En todo caso, una agenda para la transformación de la de la Educación Superior debe considerar los siguientes aspectos:

* El pensamiento que la piensa y sus referentes epistemológicos

* El papel y pertinencia de los gremios y organizaciones laborales en la dinámica universitaria

* El simulacro de democracia inherente al  esquema organizativo actual de la universidad.

* La pertinencia del esquema organizativo actual por Facultades, Escuelas y Departamentos

* La implantación de un nuevo modelo organizacional así como la modernización de la plataforma tecnológica y comunicacional actual, que nos permita una gestión eficaz y eficiente de los asuntos docentes, de investigación, de administración y de extensión..

* La pertinencia de la visión disciplinaria del conocimiento y su expresión en la estructura actual de profesiones y carreras.

* La ampliación y flexibilización de los estudios de pregrado y postgrado que respondan a la necesidad de diversidad,  autogestión y autoevaluación del conocimiento.

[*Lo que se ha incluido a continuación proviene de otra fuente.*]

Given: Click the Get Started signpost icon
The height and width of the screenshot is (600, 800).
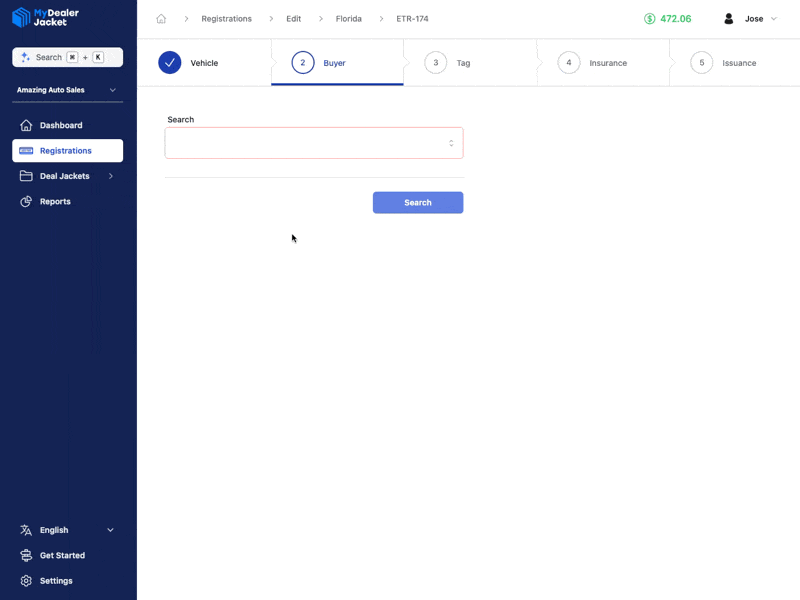Looking at the screenshot, I should [26, 555].
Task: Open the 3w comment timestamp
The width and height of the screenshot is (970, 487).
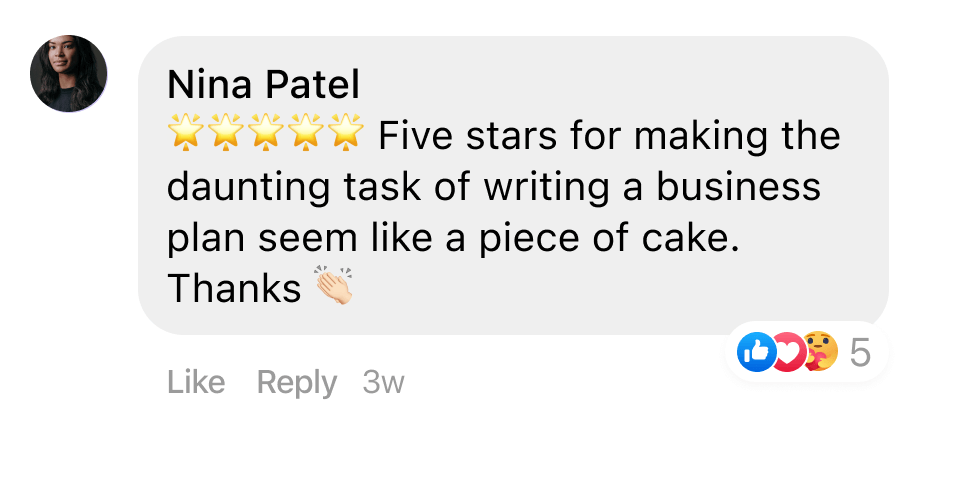Action: point(383,382)
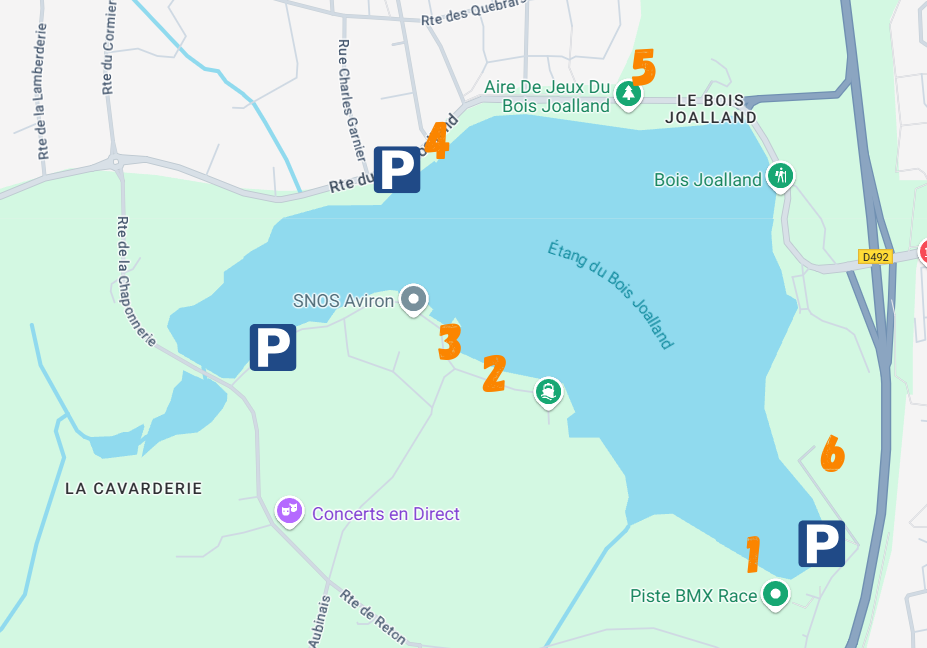Click the orange number 3 marker
The image size is (927, 648).
click(449, 342)
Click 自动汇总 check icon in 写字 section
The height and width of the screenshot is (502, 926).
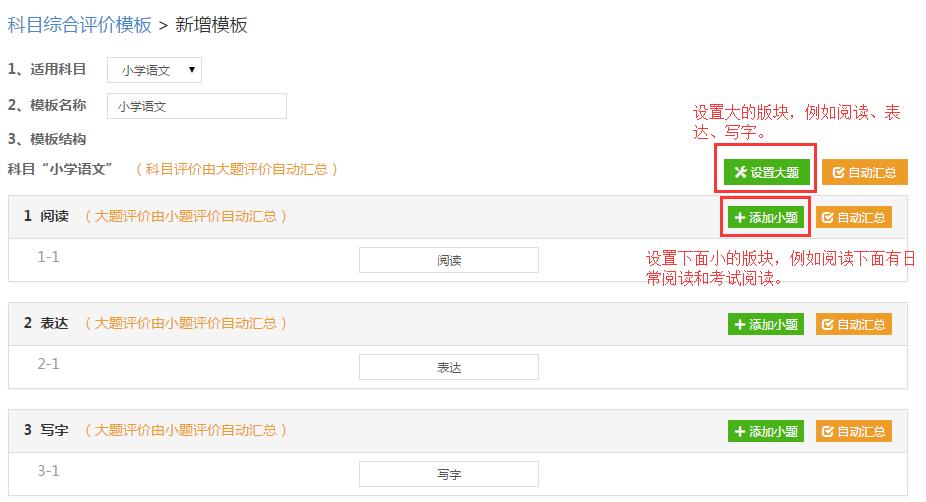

* La revisión profundamente de las formas de ingreso a la universidad, el sesgo excluyente de sus políticas de “cupo” así como la perversión de las “pruebas internas”  y de los “cursos propedéuticos” en los que se inscriben muchos pero que pocos aprueban.

* La educación para toda la vida.

En resúmen, el debate transformador debe profundizar, tanto como sea necesario, hasta producir un proyecto alternativo, pues la propuesta gubernamental no nos satisface, cónsono con los requerimientos políticos, sociales, culturales, cognitivos y organizacionales del tiempo en que vivimos. Se trata de visualizar otro modelo de universidad capaz y dispuesta a pensarse a sí misma en todo momento, que nos permita salir de este ambiente rutinario y burocratizado en el cual vivimos y en el que la pobreza académica, el autoritarismo y la ineficiencia tengan cada día menos espacio.